**Brief**
Convert every line of the rows below into a Markdown table with the columns "Entry" and "Line text," numbering the lines in order and leaving out blank ones.

**Listing**
▬▬▬▬▬▬

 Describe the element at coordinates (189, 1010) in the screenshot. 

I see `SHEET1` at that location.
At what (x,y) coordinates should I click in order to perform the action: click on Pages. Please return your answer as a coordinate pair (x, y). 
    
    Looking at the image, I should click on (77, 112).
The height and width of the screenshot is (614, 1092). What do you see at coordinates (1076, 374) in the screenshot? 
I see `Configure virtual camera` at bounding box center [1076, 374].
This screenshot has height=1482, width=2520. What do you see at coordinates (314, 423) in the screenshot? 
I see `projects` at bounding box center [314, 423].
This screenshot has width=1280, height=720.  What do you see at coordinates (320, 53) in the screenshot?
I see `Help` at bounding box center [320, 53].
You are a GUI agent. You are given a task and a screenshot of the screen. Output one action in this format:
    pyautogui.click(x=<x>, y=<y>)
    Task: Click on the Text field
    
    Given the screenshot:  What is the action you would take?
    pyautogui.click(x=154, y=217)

▬▬▬▬▬▬

**Solved problem**
| Entry | Line text |
|---|---|
| 1 |  Describe the element at coordinates (189, 1010) in the screenshot.  |
| 2 | I see `SHEET1` at that location. |
| 3 | At what (x,y) coordinates should I click in order to perform the action: click on Pages. Please return your answer as a coordinate pair (x, y).  |
| 4 |     Looking at the image, I should click on (77, 112). |
| 5 | The height and width of the screenshot is (614, 1092). What do you see at coordinates (1076, 374) in the screenshot?  |
| 6 | I see `Configure virtual camera` at bounding box center [1076, 374]. |
| 7 | This screenshot has height=1482, width=2520. What do you see at coordinates (314, 423) in the screenshot?  |
| 8 | I see `projects` at bounding box center [314, 423]. |
| 9 | This screenshot has width=1280, height=720.  What do you see at coordinates (320, 53) in the screenshot? |
| 10 | I see `Help` at bounding box center [320, 53]. |
| 11 | You are a GUI agent. You are given a task and a screenshot of the screen. Output one action in this format: |
| 12 |     pyautogui.click(x=<x>, y=<y>) |
| 13 |     Task: Click on the Text field |
| 14 |     Given the screenshot:  What is the action you would take? |
| 15 |     pyautogui.click(x=154, y=217) |